Wasserbürger-Kommentar zur Sendung

Um die Antwort vorweg zu nehmen: Schlecht geht Deutschland mit jenen Menschen um, die versuchen, die Öffentlichkeit über unhaltbare Mißstände zu informieren. Eine gesetzliche Grundlage zum Schutz von Whistleblowern bzw. Insidern aus Betrieben, Unternehmen und anderen Organisationen ist bis heute nicht geschaffen worden! Diese Unterlassung steht in einem elementaren Widerspruch zu jenem „Aufruf der Anständigen“ des ehemaligen „Superministers“ Wolfgang Clement, der gemeinsam mit anderen „Führungskräften“ alle Bürger aufrief, auffällige Harzt IV Betroffene umgehend zu melden bzw. zu denunzieren.

Link zur Sendung

Eine längst überfällige gesetzliche Regelung zum Schutz von Insidern könnte folgendermaßen aussehen:

BGB § 612a Anzeigerecht
(1) Ist ein Arbeitnehmer auf Grund konkreter Anhaltspunkte der Auffassung, dass im Betrieb oder bei einer betrieblichen Tätigkeit gesetzliche Pflichten verletzt werden, kann er sich an den Arbeitgeber oder eine zur innerbetrieblichen Klärung zuständige Stelle wenden und Abhilfe verlangen. Kommt der Arbeitgeber dem Verlangen nach Abhilfe nicht oder nicht ausreichend nach, hat der Arbeitnehmer das Recht, sich an eine zuständige außerbetriebliche Stelle zu wenden.
(2) Ein vorheriges Verlangen nach Abhilfe ist nicht erforderlich, wenn dies dem Arbeitnehmer nicht zumutbar ist. Unzumutbar ist ein solches Verlangen stets, wenn der Arbeitnehmer aufgrund konkreter Anhaltspunkte der Auffassung ist, dass
1. aus dem Betrieb eine unmittelbare Gefahr für Leben oder Gesundheit von Menschen oder für die Umwelt droht,
2. der Arbeitgeber oder ein anderer Arbeitnehmer eine Straftat begangen hat,
3. eine Straftat geplant ist, durch deren Nichtanzeige er sich selbst der  Strafverfolgung aussetzen würde,
4. eine innerbetriebliche Abhilfe nicht oder nicht ausreichend erfolgen wird.
(3) Von den Absätzen 1 und 2 kann nicht zuungunsten des Arbeitnehmers abgewichen werden.
(4) Beschwerderechte des Arbeitnehmers nach anderen Rechtsvorschriften und die Rechte der Arbeitnehmervertretungen bleiben unberührt.

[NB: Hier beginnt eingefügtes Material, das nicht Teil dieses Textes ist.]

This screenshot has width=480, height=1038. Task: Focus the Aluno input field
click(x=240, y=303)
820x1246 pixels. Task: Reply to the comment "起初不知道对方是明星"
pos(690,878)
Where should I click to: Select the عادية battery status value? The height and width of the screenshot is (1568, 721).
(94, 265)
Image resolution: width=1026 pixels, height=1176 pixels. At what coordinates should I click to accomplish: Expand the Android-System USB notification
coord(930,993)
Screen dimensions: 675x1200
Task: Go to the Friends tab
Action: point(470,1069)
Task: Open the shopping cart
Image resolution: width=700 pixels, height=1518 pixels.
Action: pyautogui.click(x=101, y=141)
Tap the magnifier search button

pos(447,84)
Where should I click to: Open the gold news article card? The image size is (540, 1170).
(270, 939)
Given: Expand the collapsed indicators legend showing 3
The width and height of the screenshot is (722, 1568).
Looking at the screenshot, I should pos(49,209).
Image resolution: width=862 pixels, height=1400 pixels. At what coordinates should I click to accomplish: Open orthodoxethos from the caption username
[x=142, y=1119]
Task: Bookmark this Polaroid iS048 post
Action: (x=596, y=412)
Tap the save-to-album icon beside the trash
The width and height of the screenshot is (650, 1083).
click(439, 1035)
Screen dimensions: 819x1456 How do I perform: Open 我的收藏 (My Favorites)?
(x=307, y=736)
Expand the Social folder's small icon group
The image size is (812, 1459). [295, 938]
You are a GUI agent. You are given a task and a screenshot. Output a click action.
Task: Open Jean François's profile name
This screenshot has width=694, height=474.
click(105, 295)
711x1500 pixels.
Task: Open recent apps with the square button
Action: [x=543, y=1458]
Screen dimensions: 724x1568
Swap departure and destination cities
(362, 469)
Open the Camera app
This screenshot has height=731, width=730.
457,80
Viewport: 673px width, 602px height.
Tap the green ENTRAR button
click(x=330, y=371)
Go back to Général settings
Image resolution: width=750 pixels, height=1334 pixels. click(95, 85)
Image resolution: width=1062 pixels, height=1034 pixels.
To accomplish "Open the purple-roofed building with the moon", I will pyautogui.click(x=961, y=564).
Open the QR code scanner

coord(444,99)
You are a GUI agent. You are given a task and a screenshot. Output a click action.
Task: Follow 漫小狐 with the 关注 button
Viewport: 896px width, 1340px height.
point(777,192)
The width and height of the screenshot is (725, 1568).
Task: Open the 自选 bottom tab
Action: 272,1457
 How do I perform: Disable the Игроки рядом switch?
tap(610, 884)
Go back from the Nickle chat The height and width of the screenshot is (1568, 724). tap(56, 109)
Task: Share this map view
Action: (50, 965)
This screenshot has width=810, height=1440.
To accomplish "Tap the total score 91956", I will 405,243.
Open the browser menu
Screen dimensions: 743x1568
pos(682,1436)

Eine solche Regelung zum Schutz von Arbeitnehmer geht dem Lager der  Arbeitgeber zu weit: So sieht der BDA hierin nicht nur ein Risiko für das Vertrauensverhältnis zwischen Arbeitgeber und Arbeitnehmer, sondern sieht auch den Betriebsfrieden gefährdet. Angeblich bestünde die Gefahr, dass  Denunziantentum gefördert wird, was bei öffentlichkeitsrelevanten Nachrichten aufgrund der negativen Publizität auch nachteilige Folgen für das gesamte Unternehmen einschließlich der Arbeitsplätze haben kann. Ist eine Tatsache erst einmal öffentlich bekannt gemacht, lässt sie sich kaum noch ohne Imageverlust wieder aus der Welt schaffen. Dabei spielt es keine Rolle, ob die Vorwürfe berechtigter oder unberechtigter Weise gemacht wurden. Das beabsichtige Gesetz wird insbesondere auch deshalb kritisiert, weil es einige handwerkliche Mängel aufweist und an entscheidender Stelle zu weit bzw. zu unbestimmt ist.

Diese BDA-Plattitüden mögen freilich nicht überzeugen: Gerade was die behauptete Gefährung des Betriebsfriedens betrifft, würde erst ein gesetzlicher Insider-Schutz den Druck auf die Arbeitgeber erhöhen, innerbetriebliche Schlichtungsstellen einzuberufen, um eine Störung des Betriebsfriedens erst gar nicht entstehen zu lassen!
Völlig außer acht gelassen wird außerdem, dass im Fall einer Insider-Anzeige zunächst ein staatswanwaltliches Ermittlungsverfahren eingeleitet wird, um zu überprüfen, ob die Anzeige auf einer berechtigten Grundlage basiert. Und was den befürchteten Imageverlust betrifft, da wird keine Redaktion einer Tageszeitung ein Unternehmen ohne eine fundierte journalistische und juristische Überprüfung öffentlich kritisieren, da ansonsten das zu Unrecht geschädigte Unternehmen umfangreiche Regressforderungen gegenüber der Presse geltend machen kann und wird. Wir erinnern in diesem Zusammenhang an den brillanten Spielfilm „Insider“ des amerikanischen Regisseur Michael Mann nach einer wahren Begebenheit. Es geht in dem Film über die Macht der Tabakindustrie, die versucht hat, eine Sendung eines führenden Nachrichtensenders über den Bericht eines ehemaligen Forschungsleiters von krebserregenden Beimischungen zu verhindern.